HIV type 1 envelope glycoprotein 120 carboxy-terminal peptide-induced human T cell lines selectively suppress heterogeneous proliferative T cell responses to soluble antigens

• Published in: AIDS research and human retroviruses Vol. 13; no. 15; p. 1313
• Main Authors: Wilson, S E, Habeshaw, J A, Addawe, M A, Hounsell, E F, Oxford, J S
• Format: Journal Article
• Language: English
• Published: United States 10.10.1997
• Subjects: Adult; Amino Acid Sequence; Antibodies, Blocking - immunology; Autoimmunity; CD8-Positive T-Lymphocytes - immunology; Cell Division; Cells, Cultured; Concanavalin A - immunology; Cross Reactions - immunology; Dose-Response Relationship, Immunologic; Epitope Mapping; Epitopes - immunology; Histocompatibility Antigens Class I - immunology; Histocompatibility Antigens Class II - immunology; Histocompatibility Testing; HIV Envelope Protein gp120 - immunology; HIV Infections - immunology; HIV Seronegativity; HIV-1 - immunology; Humans; Immune Tolerance; Leukocytes, Mononuclear - immunology; Middle Aged; Molecular Sequence Data; Peptides - chemical synthesis; Peptides - immunology; Phytohemagglutinins - immunology; Pokeweed Mitogens - immunology; T-Lymphocyte Subsets - immunology; T-Lymphocytes - cytology; T-Lymphocytes - immunology; Tetanus Toxoid - immunology; Tuberculin - immunology
• ISSN: 0889-2229
• DOI: 10.1089/aid.1997.13.1313

It has been proposed that the highly conserved human immunodeficiency virus type 1 (HIV-1) envelope gp120 carboxy-terminal sequence, TKAKRRVVEREKR (CT120), may represent a functional mimic of the human leukocyte antigen (HLA) class II DR beta-chain third hypervariable region (HVR3) sequence motif located at position 69-81. Presentation of this potentially pathogenic fragment by HLA class I and/or II molecules, in a manner analogous to the indirect pathway of allorecognition, may induce both widespread cellular activation and also break self-tolerance, resulting in the selective and progressive anti-self HLA class II-directed immune suppression, which is a central feature of HIV-1 infection and the associated acquired immune deficiency syndrome (AIDS).

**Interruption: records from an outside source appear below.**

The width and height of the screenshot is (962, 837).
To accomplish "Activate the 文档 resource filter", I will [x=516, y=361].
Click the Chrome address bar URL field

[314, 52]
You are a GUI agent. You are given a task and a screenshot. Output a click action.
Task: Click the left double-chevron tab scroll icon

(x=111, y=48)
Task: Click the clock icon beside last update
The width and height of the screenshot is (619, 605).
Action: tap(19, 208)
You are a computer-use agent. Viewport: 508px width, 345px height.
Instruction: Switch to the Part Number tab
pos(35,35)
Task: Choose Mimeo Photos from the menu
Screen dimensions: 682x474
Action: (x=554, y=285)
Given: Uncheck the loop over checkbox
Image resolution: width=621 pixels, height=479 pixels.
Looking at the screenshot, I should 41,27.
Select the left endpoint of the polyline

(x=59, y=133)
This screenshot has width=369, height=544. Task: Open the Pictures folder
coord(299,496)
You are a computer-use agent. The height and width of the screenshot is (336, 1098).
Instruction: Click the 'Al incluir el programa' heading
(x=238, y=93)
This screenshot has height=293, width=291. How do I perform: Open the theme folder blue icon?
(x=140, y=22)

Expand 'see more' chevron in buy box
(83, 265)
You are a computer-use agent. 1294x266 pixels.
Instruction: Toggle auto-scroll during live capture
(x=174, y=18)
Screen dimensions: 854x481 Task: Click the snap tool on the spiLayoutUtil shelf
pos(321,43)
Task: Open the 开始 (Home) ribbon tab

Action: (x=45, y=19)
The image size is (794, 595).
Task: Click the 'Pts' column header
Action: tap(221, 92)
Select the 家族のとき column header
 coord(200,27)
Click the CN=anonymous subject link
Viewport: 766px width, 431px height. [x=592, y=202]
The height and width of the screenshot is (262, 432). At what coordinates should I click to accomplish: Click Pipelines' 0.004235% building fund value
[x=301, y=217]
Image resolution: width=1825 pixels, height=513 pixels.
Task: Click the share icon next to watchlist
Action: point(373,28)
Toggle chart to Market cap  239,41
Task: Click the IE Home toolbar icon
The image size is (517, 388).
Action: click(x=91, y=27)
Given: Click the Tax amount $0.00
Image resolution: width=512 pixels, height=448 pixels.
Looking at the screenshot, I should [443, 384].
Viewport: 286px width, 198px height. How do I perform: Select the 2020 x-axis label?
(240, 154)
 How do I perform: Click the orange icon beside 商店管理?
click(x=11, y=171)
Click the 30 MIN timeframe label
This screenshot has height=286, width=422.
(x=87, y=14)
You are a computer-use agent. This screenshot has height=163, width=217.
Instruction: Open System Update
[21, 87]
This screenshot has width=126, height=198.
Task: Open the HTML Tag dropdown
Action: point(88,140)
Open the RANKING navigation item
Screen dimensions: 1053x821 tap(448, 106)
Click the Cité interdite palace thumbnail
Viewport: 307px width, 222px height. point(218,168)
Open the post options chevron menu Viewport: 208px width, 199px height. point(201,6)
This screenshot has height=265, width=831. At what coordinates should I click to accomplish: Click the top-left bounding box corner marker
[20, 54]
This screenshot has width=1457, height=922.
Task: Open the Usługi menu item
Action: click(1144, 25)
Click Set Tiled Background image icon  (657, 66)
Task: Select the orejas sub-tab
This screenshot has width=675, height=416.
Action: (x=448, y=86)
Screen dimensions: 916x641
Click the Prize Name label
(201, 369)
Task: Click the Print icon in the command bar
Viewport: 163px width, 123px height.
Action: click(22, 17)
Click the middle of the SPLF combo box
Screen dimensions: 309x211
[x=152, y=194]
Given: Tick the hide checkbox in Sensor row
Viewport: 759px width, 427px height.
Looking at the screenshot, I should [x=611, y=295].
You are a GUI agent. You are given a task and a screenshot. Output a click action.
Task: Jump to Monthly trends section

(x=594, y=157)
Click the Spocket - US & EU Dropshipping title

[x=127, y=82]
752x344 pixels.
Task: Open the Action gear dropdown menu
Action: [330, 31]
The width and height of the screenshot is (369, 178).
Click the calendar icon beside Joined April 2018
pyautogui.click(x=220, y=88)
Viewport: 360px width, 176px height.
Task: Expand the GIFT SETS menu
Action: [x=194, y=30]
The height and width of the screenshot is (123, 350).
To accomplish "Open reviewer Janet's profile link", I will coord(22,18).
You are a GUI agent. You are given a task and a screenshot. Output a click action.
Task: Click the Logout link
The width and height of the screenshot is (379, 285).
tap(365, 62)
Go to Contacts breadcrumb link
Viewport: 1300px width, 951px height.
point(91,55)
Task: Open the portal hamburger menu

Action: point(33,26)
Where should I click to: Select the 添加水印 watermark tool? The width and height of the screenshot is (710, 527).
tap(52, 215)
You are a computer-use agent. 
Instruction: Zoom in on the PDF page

To investigate the functional role of the HIV-1 gp120 C-terminal fragment T cell lines (TCLs) were raised from three healthy HIV-1-seronegative subjects at low risk of HIV-1 exposure, by repeated stimulation with a short synthetic 13-mer CT120 peptide in vitro. Graded concentrations (10[3] to 5 x 10[4]) of CT120 TCLs suppressed the primary 6-day proliferation of autologous PBMCs in response to the soluble antigens tetanus toxoid (TT) and purified protein derivative (PPD). In contrast, CT120 TCLs demonstrated no suppressive effect on 3-day phytohemagglutinin (PHA), concanavalin A (ConA), and pokeweed mitogen (PWM) mitogenic responses. Fractionation of CT120 TCLs into highly purified CD4+ and CD8+ T cell subsets demonstrated that the CD8+ T cell fraction mediated the suppressor effector function. HLA restriction analysis revealed a complex pattern as both anti-HLA class II DR and anti-HLA class I (A, B, C) MAbs inhibited proliferation of oligoclonal CD8+ CT120 TCLs. Strategies aimed at specifically inhibiting such putative immunopathogenic HIV-1-encoded T cell epitopes may be an important consideration for development of future HIV-1 immunotherapy.